Eric Martin

No. 93, 56, 52, 53
- Position: Defensive end

Personal information
- Born: July 21, 1991 (age 35) Moreno Valley, California, U.S.
- Listed height: 6 ft 2 in (1.88 m)
- Listed weight: 250 lb (113 kg)

Career information
- High school: Rancho Verde (Moreno Valley)
- College: Nebraska
- NFL draft: 2013: undrafted

Career history
- New Orleans Saints (2013)*; Cleveland Browns (2013–2014); New England Patriots (2014–2015); Winnipeg Blue Bombers (2016); Toronto Argonauts (2016);
- * Offseason or practice squad member only

Awards and highlights
- Super Bowl champion (XLIX); First-team All-Big Ten (2012);

Career NFL statistics
- Total tackles: 17
- Forced fumbles: 2
- Fumble recoveries: 2
- Stats at Pro Football Reference
- Stats at CFL.ca

= Eric Martin (linebacker) =

American football player (born 1991)

Eric Martin (born July 21, 1991) is an American former professional football player who was a defensive end in the National Football League (NFL) and Canadian Football League (CFL). He played college football for the Nebraska Cornhuskers.

==Professional career==

===New Orleans Saints===
On April 28, 2013, he signed with the New Orleans Saints as an undrafted free agent.

===Cleveland Browns===
On August 28, 2013, he was claimed off waivers by the Cleveland Browns.

===New England Patriots===
On December 29, 2014, the New England Patriots signed Martin to their practice squad. Martin won Super Bowl XLIX with the Patriots after they defeated the defending champion Seattle Seahawks 28–24. Martin made the 2015 53-man roster out of camp, but on September 12, 2015, the Patriots waived Martin. They re-signed him to their practice squad on October 1, 2015.

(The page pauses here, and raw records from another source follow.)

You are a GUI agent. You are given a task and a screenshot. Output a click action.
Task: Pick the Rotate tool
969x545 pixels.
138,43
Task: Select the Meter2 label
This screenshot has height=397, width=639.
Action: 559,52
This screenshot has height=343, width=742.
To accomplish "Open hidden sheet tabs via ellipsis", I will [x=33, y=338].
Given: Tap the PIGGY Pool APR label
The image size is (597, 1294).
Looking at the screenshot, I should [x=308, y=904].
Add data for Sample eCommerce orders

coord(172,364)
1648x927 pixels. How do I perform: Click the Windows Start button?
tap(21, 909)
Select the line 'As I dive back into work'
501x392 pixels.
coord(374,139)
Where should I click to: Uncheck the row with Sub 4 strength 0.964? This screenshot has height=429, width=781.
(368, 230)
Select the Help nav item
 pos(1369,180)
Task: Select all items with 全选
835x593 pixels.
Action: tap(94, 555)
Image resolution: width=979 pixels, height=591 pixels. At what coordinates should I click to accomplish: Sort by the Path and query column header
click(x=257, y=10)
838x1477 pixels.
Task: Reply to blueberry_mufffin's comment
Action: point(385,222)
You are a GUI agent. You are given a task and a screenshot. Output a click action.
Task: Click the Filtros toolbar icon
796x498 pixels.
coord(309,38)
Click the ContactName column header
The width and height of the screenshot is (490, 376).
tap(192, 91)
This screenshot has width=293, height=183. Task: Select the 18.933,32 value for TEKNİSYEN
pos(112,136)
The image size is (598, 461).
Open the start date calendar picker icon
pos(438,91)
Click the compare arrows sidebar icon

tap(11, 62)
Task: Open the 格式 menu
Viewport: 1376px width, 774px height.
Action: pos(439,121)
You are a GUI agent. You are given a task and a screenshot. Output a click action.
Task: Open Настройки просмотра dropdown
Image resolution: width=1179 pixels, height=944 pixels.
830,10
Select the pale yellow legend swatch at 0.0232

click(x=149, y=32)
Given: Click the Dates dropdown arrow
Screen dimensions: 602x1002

On November 12, 2015, he was promoted to the active roster. On November 27, he was waived. Martin was re-signed to the Patriots' practice squad on December 9, 2015, then promoted to the active roster three days later.

On December 19, 2015, it was announced Martin was waived from the Patriots roster with an injury designation to make room for fullback Joey Iosefa. Martin cleared waivers and reverted to injured reserve on December 21, 2015.

Martin was waived by the Patriots on April 14, 2016.

===Winnipeg Blue Bombers===
Martin played in one game for the Winnipeg Blue Bombers of the Canadian Football League (CFL) during the 2016 season.

===Toronto Argonauts===
On October 3, 2016, Martin signed with the Toronto Argonauts of the CFL. He played in four games for the Argonauts in 2016.